Honey traceability is an important topic, especially for honeydew honeys, due to the increased incidence of adulteration. This study aimed to establish specific markers to quantify proteins in honey. A proteomics strategy to identify marker peptides from bracatinga honeydew honey was therefore developed. The proteomics approach was based on initial untargeted identification of honey proteins and peptides by LC-ESI-Triple-TOF-MS/MS, which identified the major royal jelly proteins (MRJP) presence. Afterwards, the peptides were selected by the in silico digestion.

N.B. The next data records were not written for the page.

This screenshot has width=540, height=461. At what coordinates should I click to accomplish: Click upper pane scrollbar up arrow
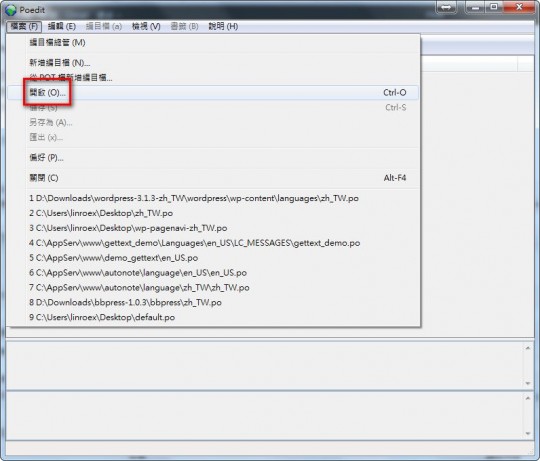point(528,348)
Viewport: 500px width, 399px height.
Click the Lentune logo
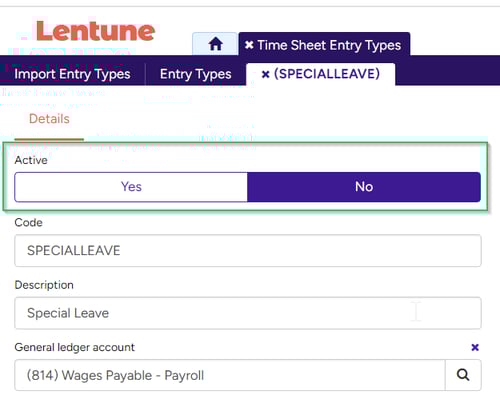click(x=95, y=31)
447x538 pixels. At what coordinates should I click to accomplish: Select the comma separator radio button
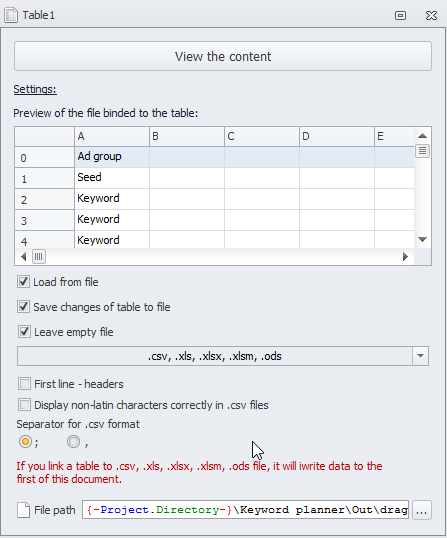[73, 442]
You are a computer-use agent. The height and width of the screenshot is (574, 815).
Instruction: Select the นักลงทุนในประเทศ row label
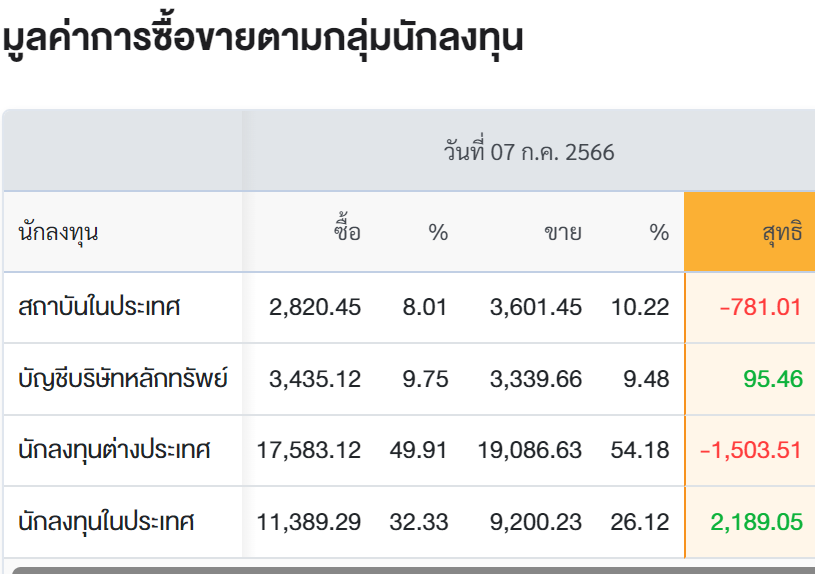[x=106, y=521]
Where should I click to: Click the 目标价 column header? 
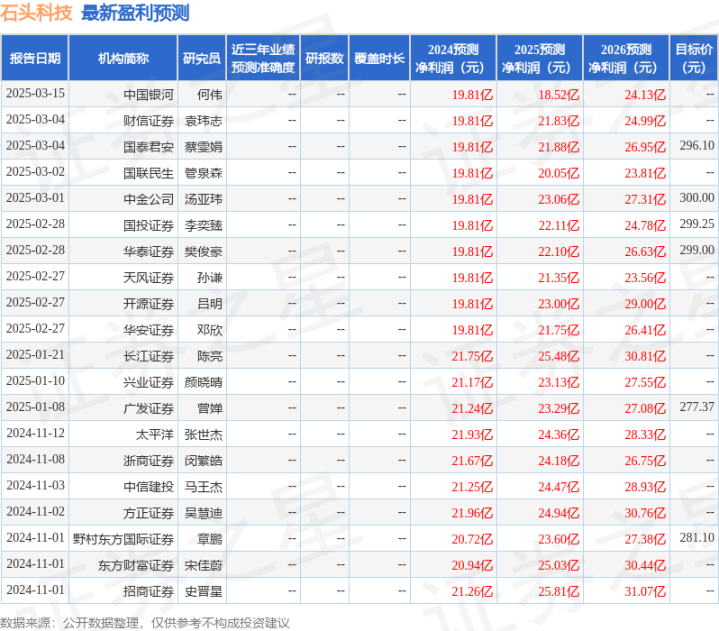pos(694,58)
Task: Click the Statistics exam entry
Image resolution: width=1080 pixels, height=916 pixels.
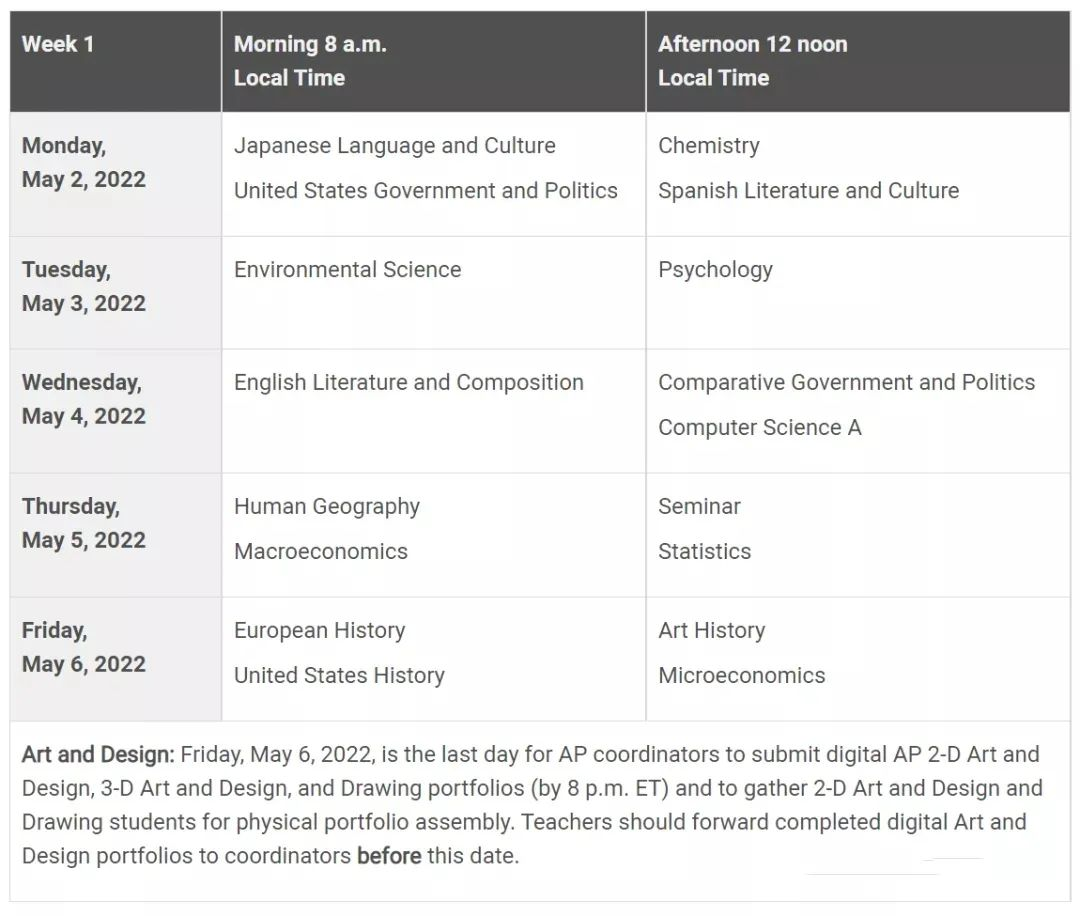Action: point(705,552)
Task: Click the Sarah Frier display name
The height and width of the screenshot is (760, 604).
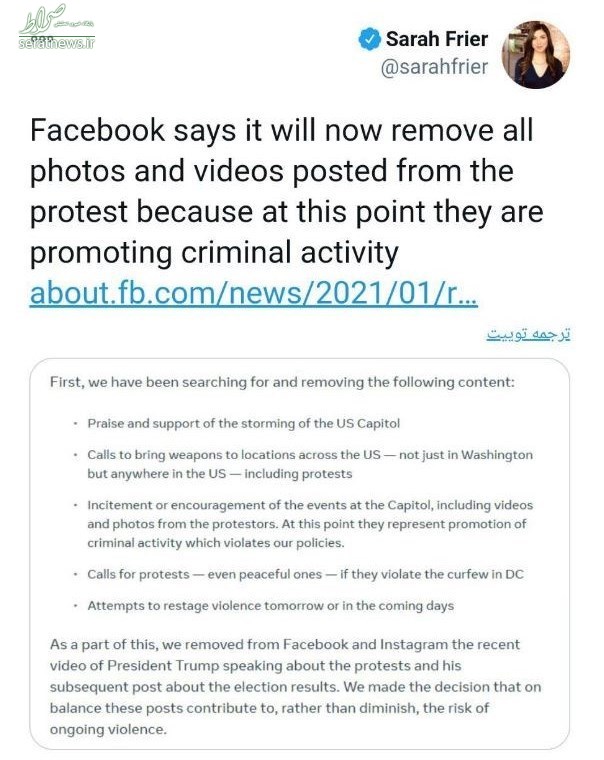Action: pyautogui.click(x=437, y=39)
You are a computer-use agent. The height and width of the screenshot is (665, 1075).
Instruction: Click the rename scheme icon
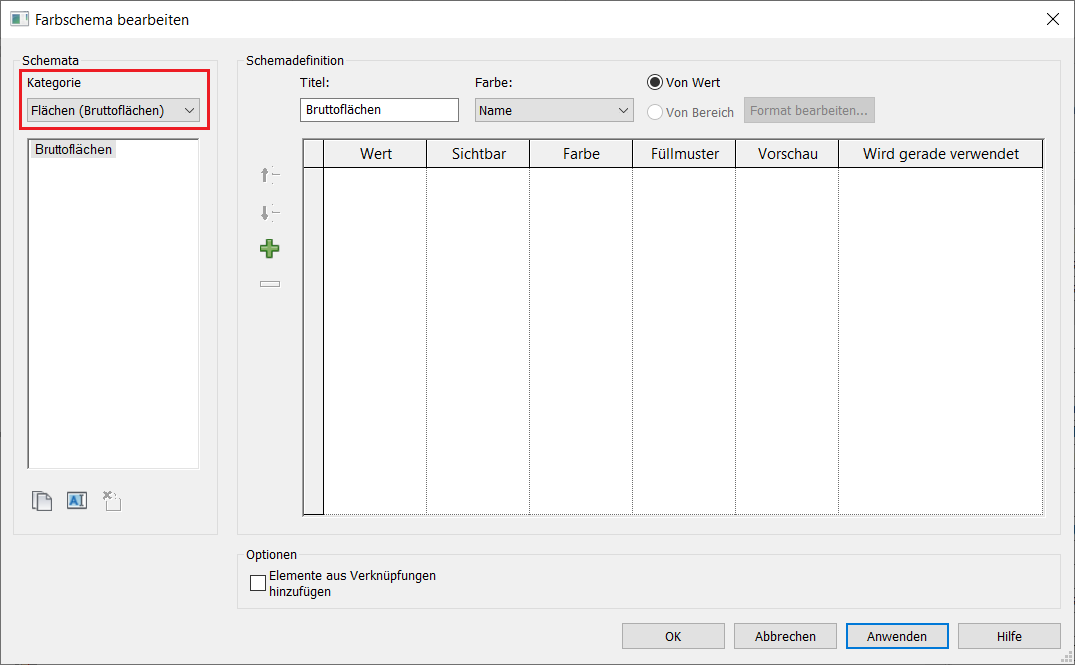[x=77, y=500]
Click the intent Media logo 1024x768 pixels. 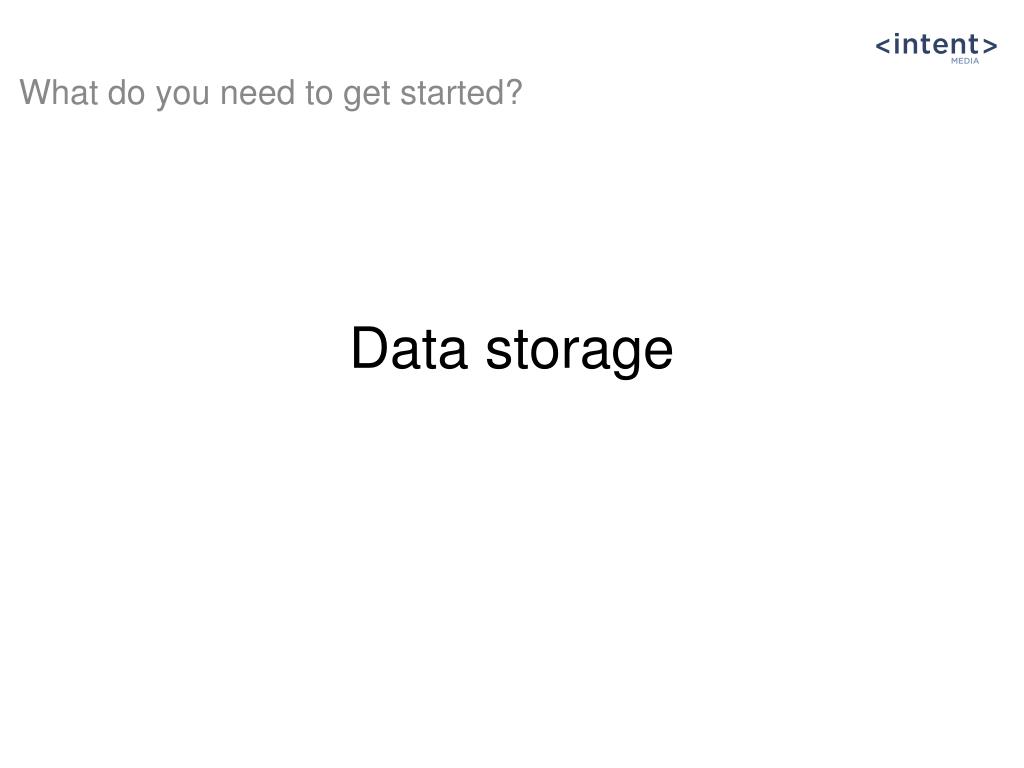936,48
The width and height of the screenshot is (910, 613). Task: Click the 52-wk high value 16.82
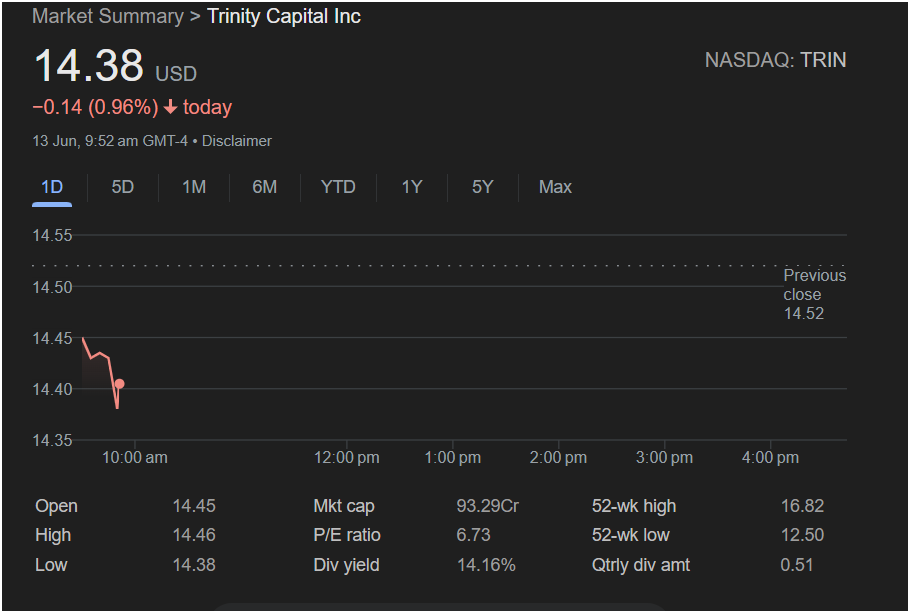point(802,506)
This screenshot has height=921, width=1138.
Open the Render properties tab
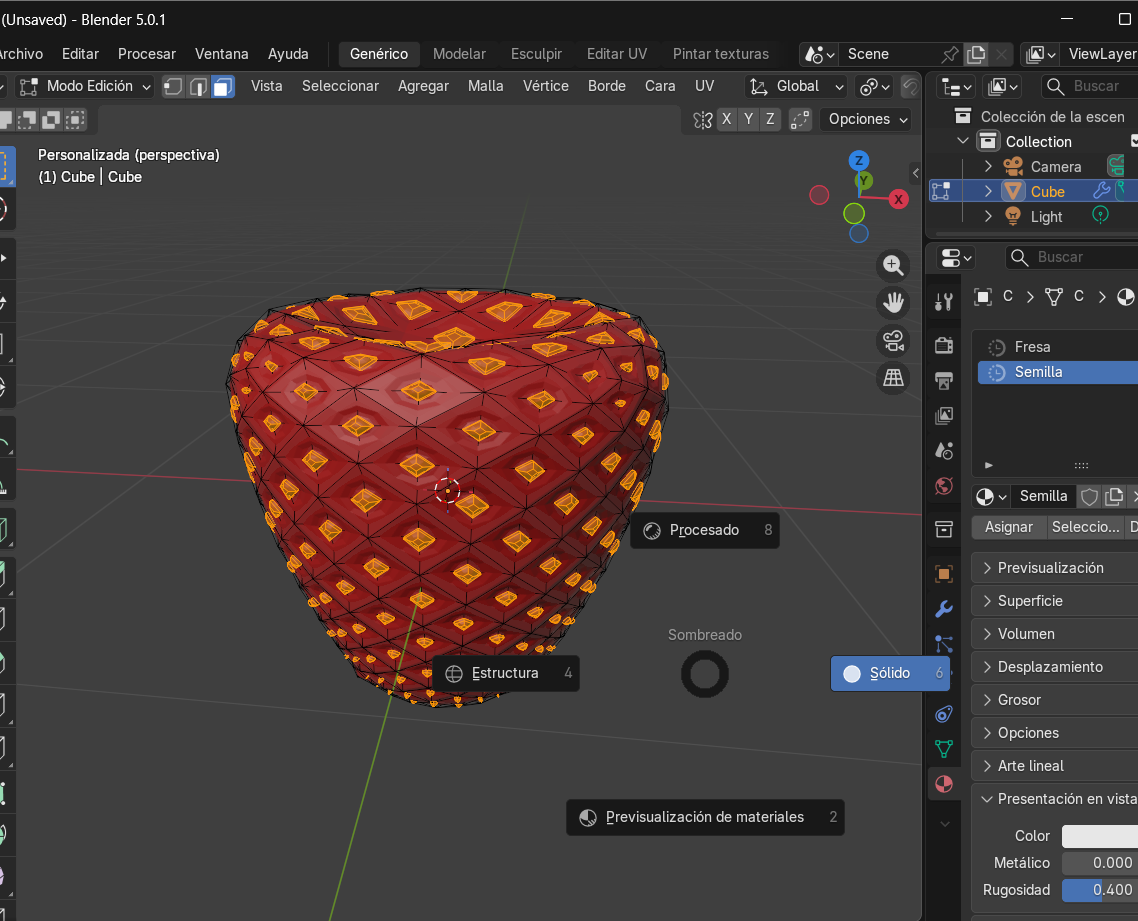click(944, 345)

The marker peptides were quantified by the developed targeted LC-QqQ-MS/MS method, which provided good linearity and specificity, besides recoveries between 92 and 100% to quantify peptides from bracatinga honeydew honey. The uniqueness and high response in mass spectrometry were backed by further complementary protein analysis (SDS-PAGE). The selected marker peptides EALPHVPIFDR (MRJP 1), ILGANVK (MRJP 2), TFVTIER (MRJP 3), QNIDVVAR (MRJP 4), FINNDYNFNEVNFR (MRJP 5) and LLQPYPDWSWTK (MRJP 7), quantified by LC-QqQ-MS/MS, highlighted that the content of QNIDVVAR from MRJP 4 could be used to differentiate bracatinga honeydew honey from floral honeys (p < 0.05) as a potential marker for its authentication. Finally, principal components analysis highlighted the QNIDVVAR content as a good descriptor of the analyzed bracatinga honeydew honey samples.